The chief differences between Bowtie 1 and Bowtie 2 are: For reads longer than about 50 bp Bowtie 2 is generally faster, more sensitive, and uses less memory than Bowtie 1. For relatively short reads (e.g. less than 50 bp) Bowtie 1 is sometimes faster and/or more sensitive.
Why is bowtie2 important?
Bowtie 2 is an ultrafast and memory-efficient tool for aligning sequencing reads to long reference sequences. It is particularly good at aligning reads of about 50 up to 100s or 1,000s of characters, and particularly good at aligning to relatively long (e.g. mammalian) genomes.
How does Star alignment work?
Spliced Transcripts Alignment to a Reference (STAR) is a fast RNA-seq read mapper, with support for splice-junction and fusion read detection. STAR aligns reads by finding the Maximal Mappable Prefix (MMP) hits between reads (or read pairs) and the genome, using a Suffix Array index.
What does TPM represent in salmon?
called the transcript fraction [14]. These τ can be used to immediately compute common measures of relative transcript abundance like transcripts per million (TPM).

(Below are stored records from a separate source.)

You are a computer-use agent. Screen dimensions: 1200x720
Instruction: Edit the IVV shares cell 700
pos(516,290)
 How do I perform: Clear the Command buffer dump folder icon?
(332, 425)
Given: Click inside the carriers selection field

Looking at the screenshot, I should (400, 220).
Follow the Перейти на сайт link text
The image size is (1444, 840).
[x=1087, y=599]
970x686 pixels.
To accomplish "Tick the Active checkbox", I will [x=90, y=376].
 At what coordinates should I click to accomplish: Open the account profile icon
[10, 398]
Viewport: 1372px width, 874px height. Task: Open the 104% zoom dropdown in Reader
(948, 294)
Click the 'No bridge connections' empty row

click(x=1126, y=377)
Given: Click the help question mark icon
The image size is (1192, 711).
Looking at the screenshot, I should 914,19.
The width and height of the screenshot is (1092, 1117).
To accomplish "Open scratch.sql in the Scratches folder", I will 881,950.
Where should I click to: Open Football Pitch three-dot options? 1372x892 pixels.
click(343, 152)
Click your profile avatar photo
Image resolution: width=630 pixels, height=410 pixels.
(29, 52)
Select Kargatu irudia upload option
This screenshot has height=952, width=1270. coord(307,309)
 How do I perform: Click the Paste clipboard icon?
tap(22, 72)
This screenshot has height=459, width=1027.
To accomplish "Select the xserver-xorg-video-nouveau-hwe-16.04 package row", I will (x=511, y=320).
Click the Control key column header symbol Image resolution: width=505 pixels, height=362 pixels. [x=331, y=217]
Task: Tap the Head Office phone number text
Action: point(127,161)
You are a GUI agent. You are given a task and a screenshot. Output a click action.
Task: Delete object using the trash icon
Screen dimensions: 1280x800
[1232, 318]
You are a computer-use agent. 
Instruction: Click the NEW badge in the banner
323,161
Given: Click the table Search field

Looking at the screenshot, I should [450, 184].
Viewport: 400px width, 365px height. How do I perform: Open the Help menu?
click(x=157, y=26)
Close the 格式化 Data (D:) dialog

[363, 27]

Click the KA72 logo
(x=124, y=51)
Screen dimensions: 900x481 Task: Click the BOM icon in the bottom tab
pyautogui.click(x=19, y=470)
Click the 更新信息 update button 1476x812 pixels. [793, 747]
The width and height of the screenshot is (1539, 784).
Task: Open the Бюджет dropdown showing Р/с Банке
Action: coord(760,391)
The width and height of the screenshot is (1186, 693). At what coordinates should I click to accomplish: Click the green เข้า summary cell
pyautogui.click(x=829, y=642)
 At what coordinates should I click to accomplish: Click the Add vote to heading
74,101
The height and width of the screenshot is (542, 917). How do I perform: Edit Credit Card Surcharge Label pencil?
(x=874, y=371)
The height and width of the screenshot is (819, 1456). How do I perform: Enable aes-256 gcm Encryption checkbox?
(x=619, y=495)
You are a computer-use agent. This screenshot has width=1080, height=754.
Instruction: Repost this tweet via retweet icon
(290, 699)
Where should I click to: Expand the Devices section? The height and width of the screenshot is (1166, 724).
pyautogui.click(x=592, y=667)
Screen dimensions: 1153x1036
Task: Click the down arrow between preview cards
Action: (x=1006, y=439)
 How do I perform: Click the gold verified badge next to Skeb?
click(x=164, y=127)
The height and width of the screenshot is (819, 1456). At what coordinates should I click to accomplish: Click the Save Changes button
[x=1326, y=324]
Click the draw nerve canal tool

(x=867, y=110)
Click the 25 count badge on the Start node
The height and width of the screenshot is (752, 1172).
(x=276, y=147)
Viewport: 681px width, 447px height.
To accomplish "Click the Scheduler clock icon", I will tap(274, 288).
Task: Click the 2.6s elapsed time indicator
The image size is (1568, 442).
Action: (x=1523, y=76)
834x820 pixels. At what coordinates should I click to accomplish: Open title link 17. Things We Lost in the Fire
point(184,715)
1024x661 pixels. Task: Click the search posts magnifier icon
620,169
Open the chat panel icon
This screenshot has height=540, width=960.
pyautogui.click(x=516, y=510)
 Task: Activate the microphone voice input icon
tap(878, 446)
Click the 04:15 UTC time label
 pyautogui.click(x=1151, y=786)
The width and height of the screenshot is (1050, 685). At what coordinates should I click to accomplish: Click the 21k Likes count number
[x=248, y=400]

How do you detect splicing?
To detect the short splicing isoform, a boundary-spanning primer (BSP) for the sequence encompassing the exon–exon junction with the opposing primer in a constitutive exon can be used. In theory, this strategy should provide unbiased amplification of short splicing isoforms.
What is BBMap?
BBMap is a splice-aware global aligner for DNA and RNA sequencing reads. It can align reads from all major platforms – Illumina, 454, Sanger, Ion Torrent, Pac Bio, and Nanopore.
How do you calculate TPM from counts?
Here’s how you calculate TPM: Divide the read counts by the length of each gene in kilobases. This gives you reads per kilobase (RPK). Count up all the RPK values in a sample and divide this number by 1,000,000.
How many reads per gene?
How many reads do I need for my experiment? The number of reads required depends upon the genome size, the number of known genes, and transcripts. Generally, we recommend 5-10 million reads per sample for small genomes (e.g. bacteria) and 20-30 million reads per sample for large genomes (e.g. human, mouse).